Last time, we assembled a small RISC-V program to run on my FPGA RISC-V core running on a Digilent Basys3 development board. To do this we used RARS, which is a quite good Assembler, Debugger, Simulator for RISC-V; in this article I thought I’d point out some other tools available from the official RISC-V github page, including the full GNU C toolchain.

The intent of RISC-V is to be as open source as possible. The main page for the RISC-V Github site contains links to all the RISC-V specifications as well as quite a bit of software including simulators and test tools to test your RISC-V implementation. There is a sister github site for collaborative software such as the GNU RISC-V toolchain which includes a C/C++ compiler, macro assembler and various library and linking tools.

Generally these tools are oriented towards Linux and MacOS and some won’t work in Windows since they require a case sensitive file system. You need to build all these tools yourself, but building them on Ubuntu Linux is fairly straightforward and well documented on the Github sites. I was able to build all these tools on a Raspberry Pi, however it took a full day to do so, and it requires the 64-bit version of the Raspberry Pi OS.

DATA BLOCK:

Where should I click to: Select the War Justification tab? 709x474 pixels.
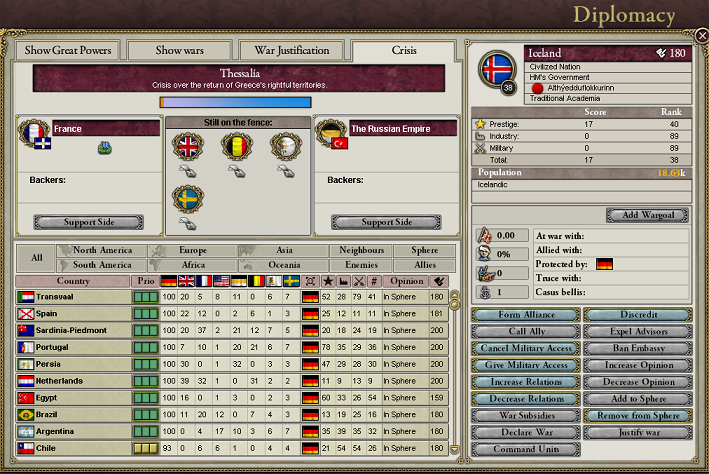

SET EXERCISE:
Retype the RISC-V tools text word for word, starting with "Last time, we" and going on through "GNU C toolchain.".

FULL RESPONSE:
Last time, we assembled a small RISC-V program to run on my FPGA RISC-V core running on a Digilent Basys3 development board. To do this we used RARS, which is a quite good Assembler, Debugger, Simulator for RISC-V; in this article I thought I’d point out some other tools available from the official RISC-V github page, including the full GNU C toolchain.